Is there a reason to only compute running totals on date dimensions ? I have some usecases where it would be useful to calculate running totals on any numeric value.

For example, I would like to visualise the distribution of my users by quantity of documents produced each year. I would like to calculate the running sum of users by quantity of documents produced in order to visualize where are my top and bottom 10% users.

3 Likes

Totally agree with you that we should be showing the current running sum for the first two months.

The reason Holistics is not showing the number is it’s treating the first two months as having NULL data instead of 0, so the calculation will skip those months and jump straight to the final month of the quarter. That means the key issue is related to how NULL is handled (and converted) in Holistics. We’ve had a plan to work on this project very soon. Will let you know when there are any new updates!

Ah, the current running total is still in its early days, and we are collecting more feedback and ideas to improve it i.e. adding new ways to calculate it.

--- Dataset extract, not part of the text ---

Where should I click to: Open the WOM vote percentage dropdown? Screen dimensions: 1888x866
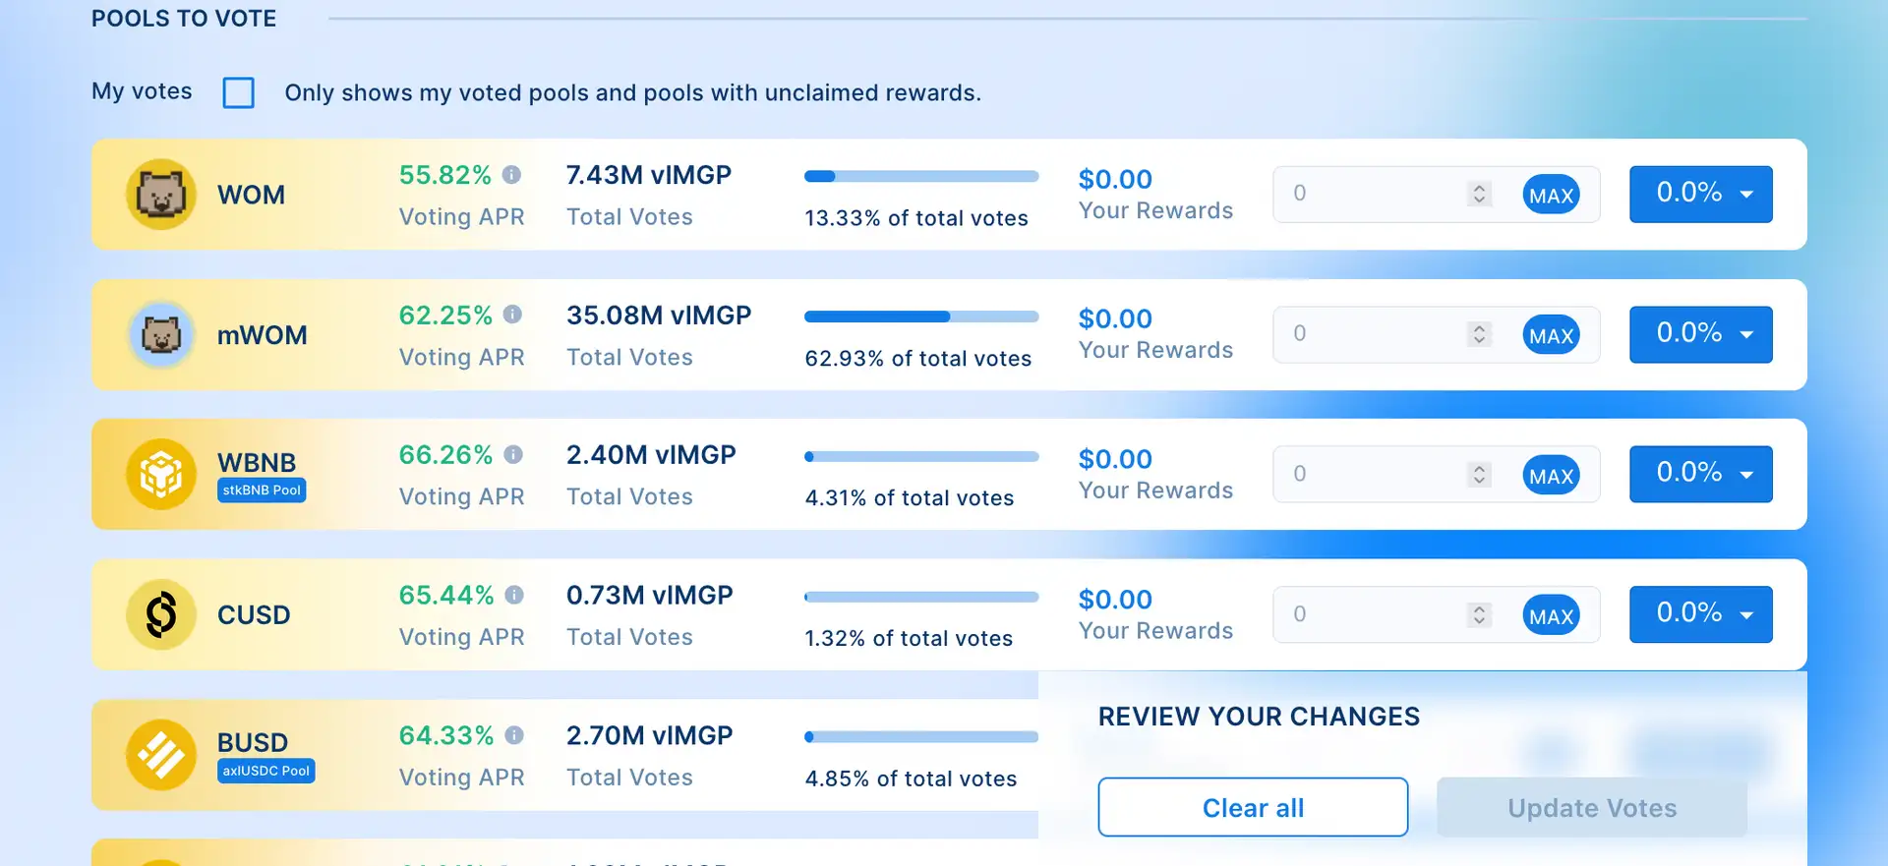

I still have some trouble visualizing your use case. Could you help share a demo piece of data and how you’d like to visualize it?

Hi @tuan.nguyen ,

We did the analysis below that can be used as an example :

We manipulate a database of customer orders composed of one or more lines of orders and wanted to know how many lines were created for each order. So we made the following chart :


It says that 40% or orders have 1 single line, 22% have 2 lines, …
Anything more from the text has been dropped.